July 6, 2008

Suit attacks relocation effort

Joe Nelson, Staff Writer
San Bernardino Sun

Two environmental groups have filed a federal lawsuit against the Army and the Bureau of Land Management alleging that proper environmental studies were not conducted before nearly 800 desert tortoises were relocated for Fort Irwin's expansion.

The Center for Biological Diversity and Desert Survivors, which filed the lawsuit Wednesday in U.S. District Court in San Francisco, allege the federally endangered tortoises were moved to inferior habitat that included numerous roads and pockets of diseased tortoises. They also allege that illegal off-roading and dumping occurs at the site east of the Calico Mountains and south of Coyote Lake.

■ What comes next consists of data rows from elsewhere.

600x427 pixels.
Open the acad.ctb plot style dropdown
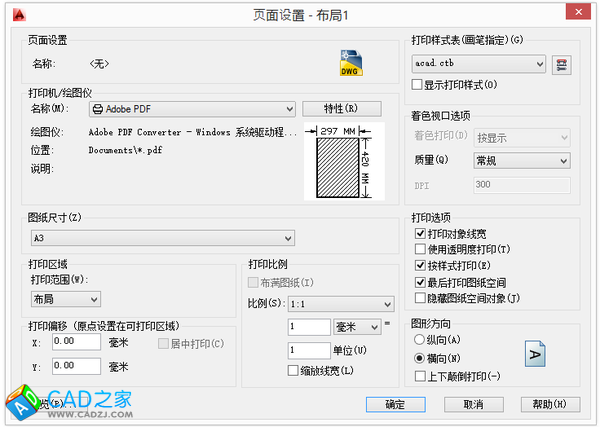coord(479,64)
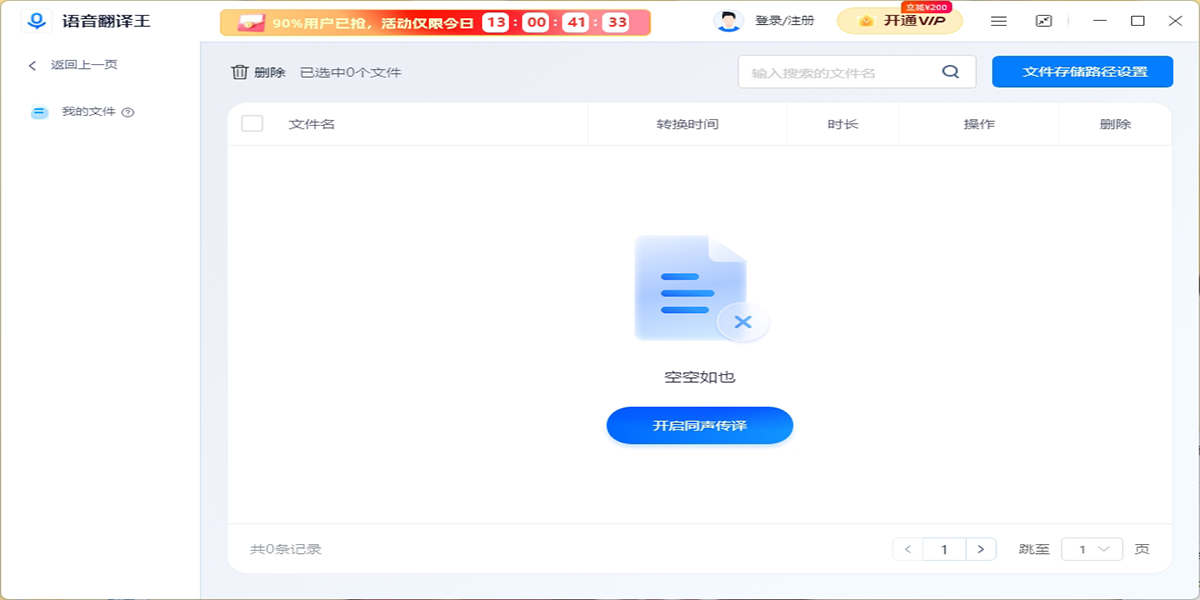Image resolution: width=1200 pixels, height=600 pixels.
Task: Open the help tip beside 我的文件
Action: pos(125,112)
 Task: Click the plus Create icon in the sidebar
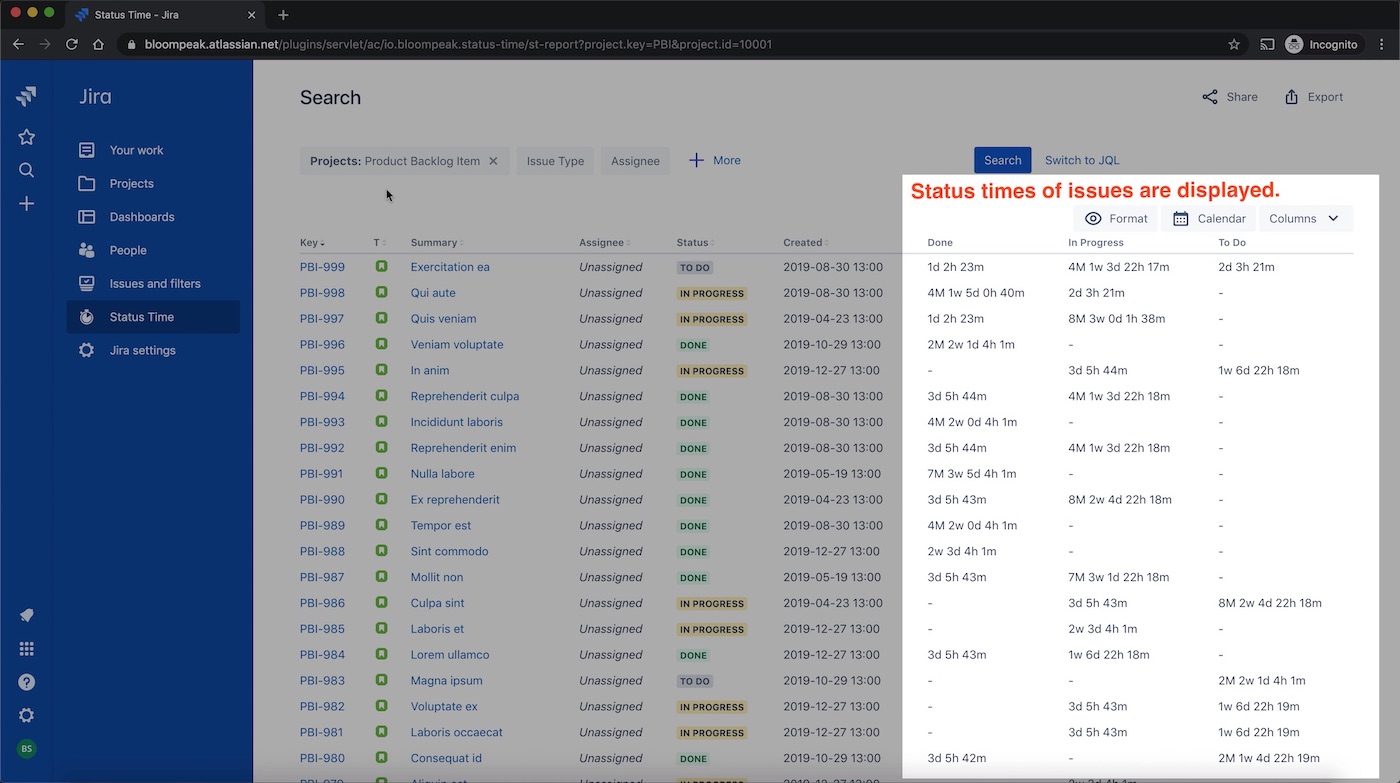coord(27,204)
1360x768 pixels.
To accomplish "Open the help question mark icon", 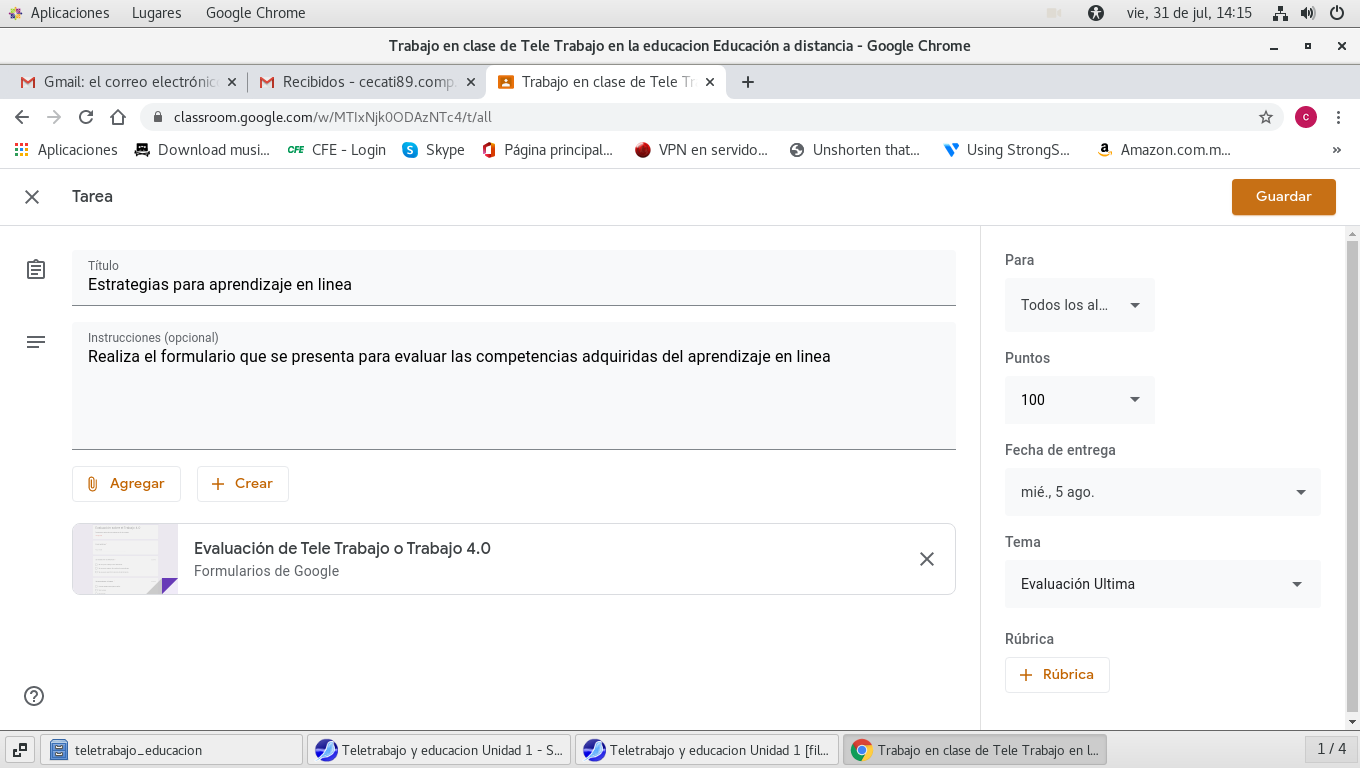I will [34, 696].
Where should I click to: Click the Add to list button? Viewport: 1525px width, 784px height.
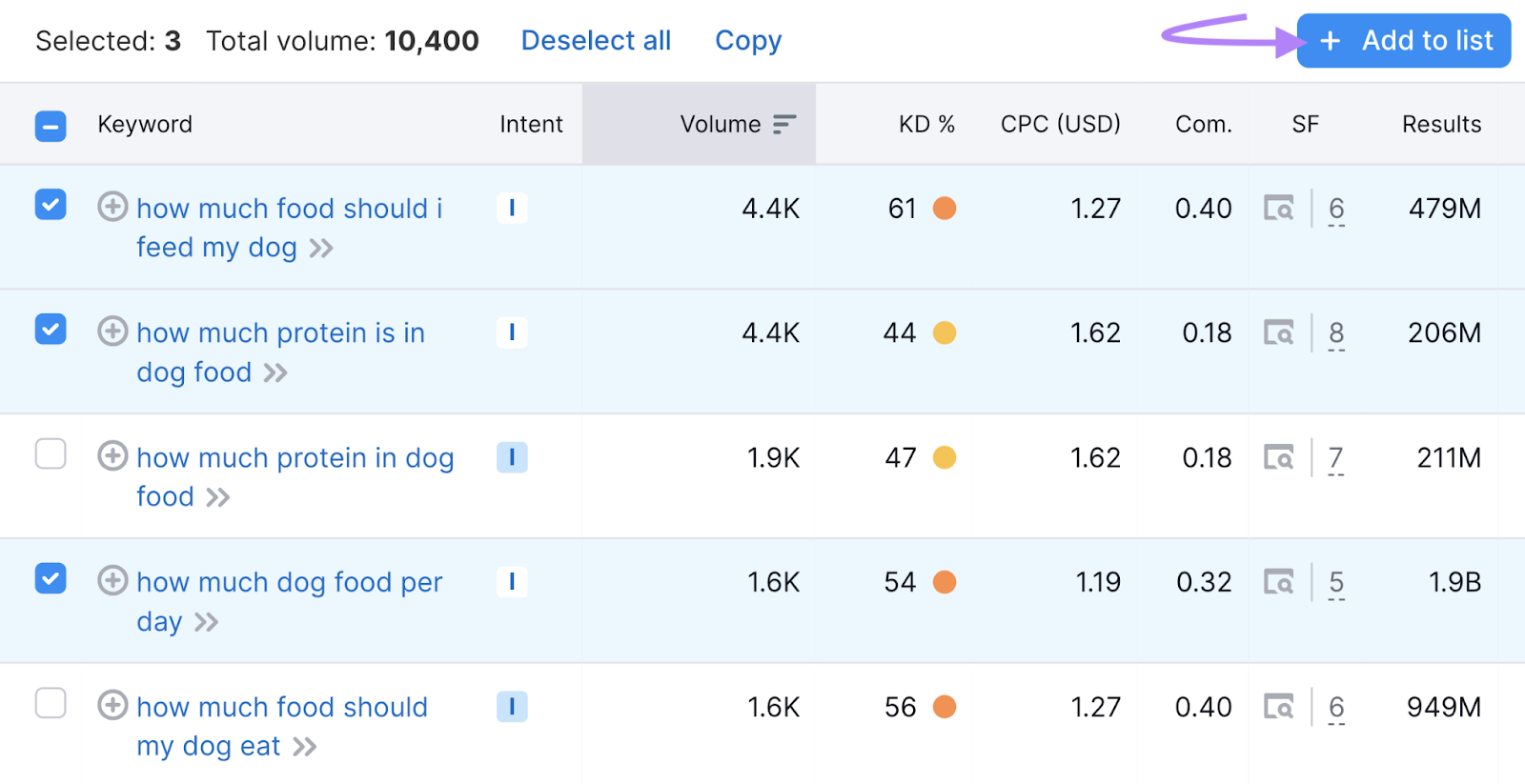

"It's time to overhaul Fort Irwin's disastrous tortoise relocation program," said Ileene Anderson, a biologist for the Center for Biological Diversity, in a news release. "Though we can't stop the fort's expansion, we can ensure that the relocation of these rare animals is done right."

The National Training Center and Fort Irwin initiated the tortoise relocation efforts in order to expand its borders to train soldiers being deployed to Iraq and Afghanistan. Congress authorized the expansion in 2001, and the Army has spent more than $8.5 million on research and relocation of the tortoises.

Twenty-three tortoises were killed by coyotes in the month following their relocation, and 11 other tortoises native to the area also were killed by predators

Army spokesman John Wagstaffe said every effort has been made to make the relocation of the tortoises as successful as possible. He said two of the world's leading biologists in tortoise studies, Kristin Berry and Bill Borman, have been assisting in the relocation efforts.

But Anderson said in her news release that relocating healthy tortoises to a habitat occupied by diseased tortoises was a "recipe for disaster."

She said the relocation plan could be improved by reducing the number of tortoises being moved, making sure only healthy tortoises are moved into healthy populations and improving the habitat quality in the relocation area by making it a tortoise preserve.

Despite tortoise mortality, Wagstaffe believes the Army did its share of due diligence in the relocation process.

"We do feel, as we have felt all along, that we've done a very good job," Wagstaffe said.

Whenever diseased tortoises were located on plots during the relocation, they were removed and put in a pen at Fort Irwin for monitoring, he said.

"I'm not saying we found every diseased tortoise, but we hope that, in our survey of these plots, that we found all the diseased tortoises and removed them," Wagstaffe said. "I'm very proud of what we've done in this particular case. Nobody's perfect, but I think we've made every effort to make this translocation as successful as any translocation in the history of Southern California."